• DOCUMENT SEGMENT:
News Release

Regulation of heart procedures fall short of expectations

Peer-Reviewed Publication

Baylor College of Medicine

Certificate of Need, a form of state government regulation designed to keep mortality rates and healthcare costs down, appears to do neither with regard to two widespread heart procedures, said a health economics researcher at Baylor College of Medicine and Rice University. The findings are reported in an article appearing in today’s online edition of the International Journal of Health Care Finance and Economics.

Lead author Dr. Vivian Ho, associate professor of medicine at Baylor College of Medicine and James A. Baker III Institute Chair in health economics at Rice University, found that Certificate of Need regulations deliver only minor benefit in cases of open heart surgery and no benefit in instances of angioplasty (a less invasive procedure that uses a balloon or stent to open clogged heart arteries). These regulations are designed to prevent hospitals that do not provide care to a prescribed volume of patients from offering heart surgery and similar cardiac procedures.

"For cardiac (heart) procedures, Certificate of Need doesn’t create the kind of savings and reductions in mortality rates that policymakers thought it would achieve," said Ho.

While Certificate of Need regulations do contribute to reductions in average cost per cardiac procedure, they also cause hospitals to perform more cardiac procedures than they would otherwise, raising overall expenditures, said Ho. She hypothesizes that Certificate of Need regulations, which mandate a minimum number of procedures per year (200 for open heart surgeries), may inadvertently compel hospitals to encourage surgery for some patients for whom medication would suffice. The hospitals may perceive they need to perform the extra procedures to meet the regulation’s minimum volume quotas.

"I can’t directly test for it, but it is my hypothesis that these regulations unintentionally increase the number of procedures performed," said Ho.

Ho’s study evaluated cardiac outcomes in 28 states, 18 of which implement Certificate of Need regulations. (Thirty-five states and the District of Columbia fund and administer a Certificate of Need program, and 28 explicitly regulate cardiovascular services.)

• SUPPLIED RECORDS:

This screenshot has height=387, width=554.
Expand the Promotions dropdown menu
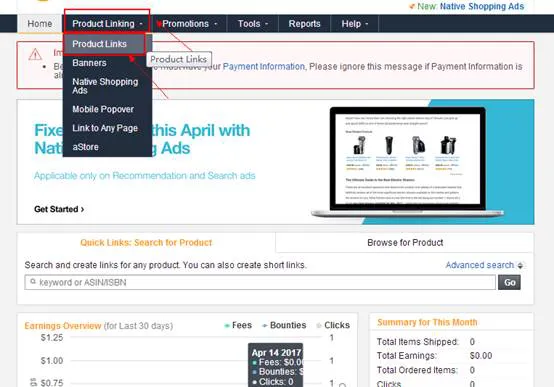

--

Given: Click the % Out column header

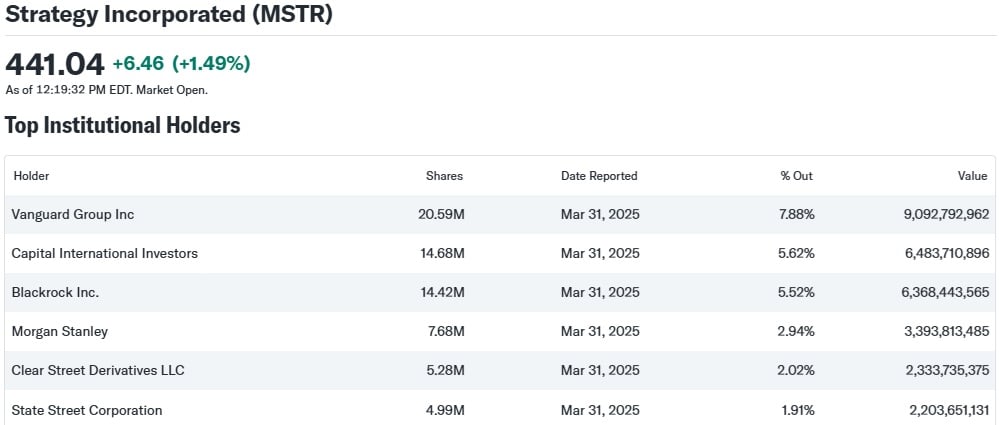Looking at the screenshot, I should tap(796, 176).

--

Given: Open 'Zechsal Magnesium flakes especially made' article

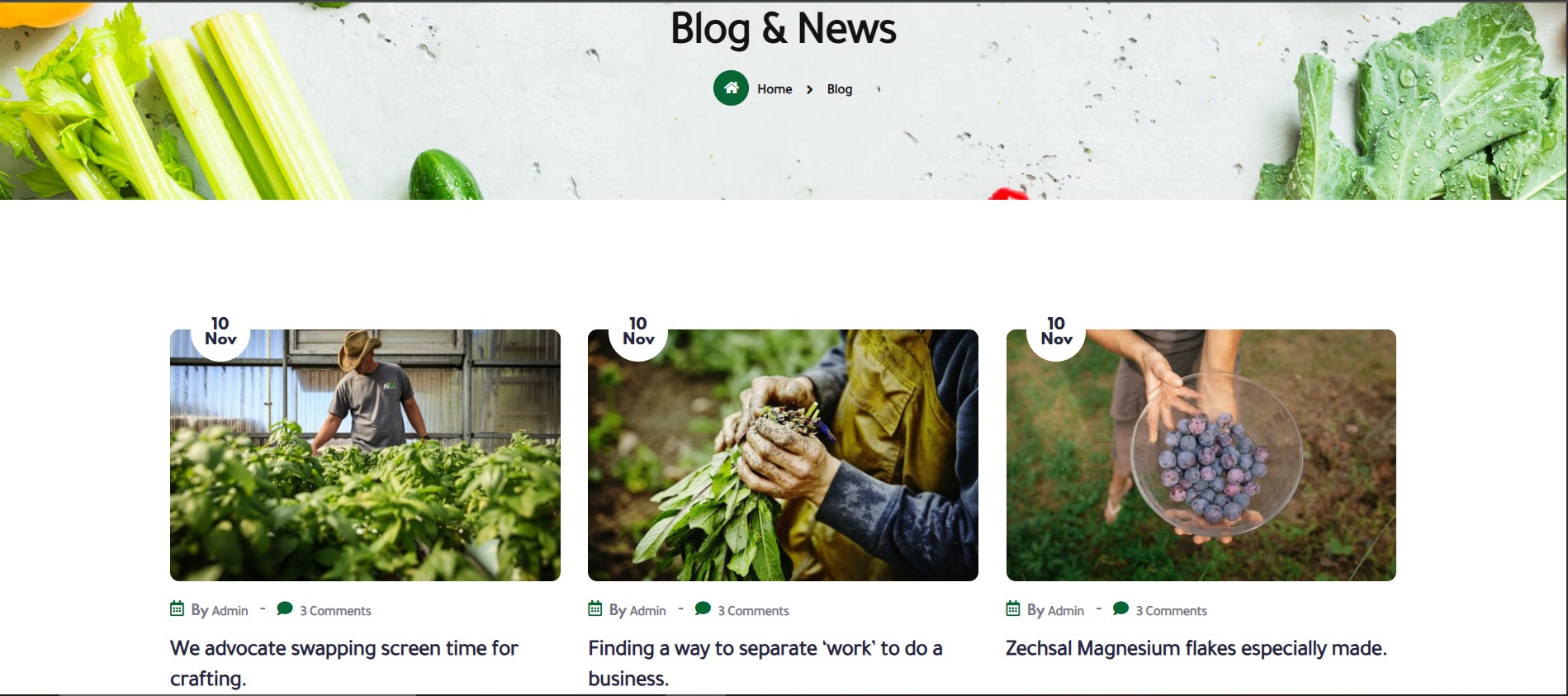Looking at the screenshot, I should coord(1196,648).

• PROBLEM STATEMENT:
Update the heart procedure news release by rewriting the part that opens with "Peer-Reviewed Publication" and closes with "Finance and Economics.", replacing "mortality rates" with "death rates".

• SOLUTION TO THIS PROBLEM:
Peer-Reviewed Publication

Baylor College of Medicine

Certificate of Need, a form of state government regulation designed to keep death rates and healthcare costs down, appears to do neither with regard to two widespread heart procedures, said a health economics researcher at Baylor College of Medicine and Rice University. The findings are reported in an article appearing in today’s online edition of the International Journal of Health Care Finance and Economics.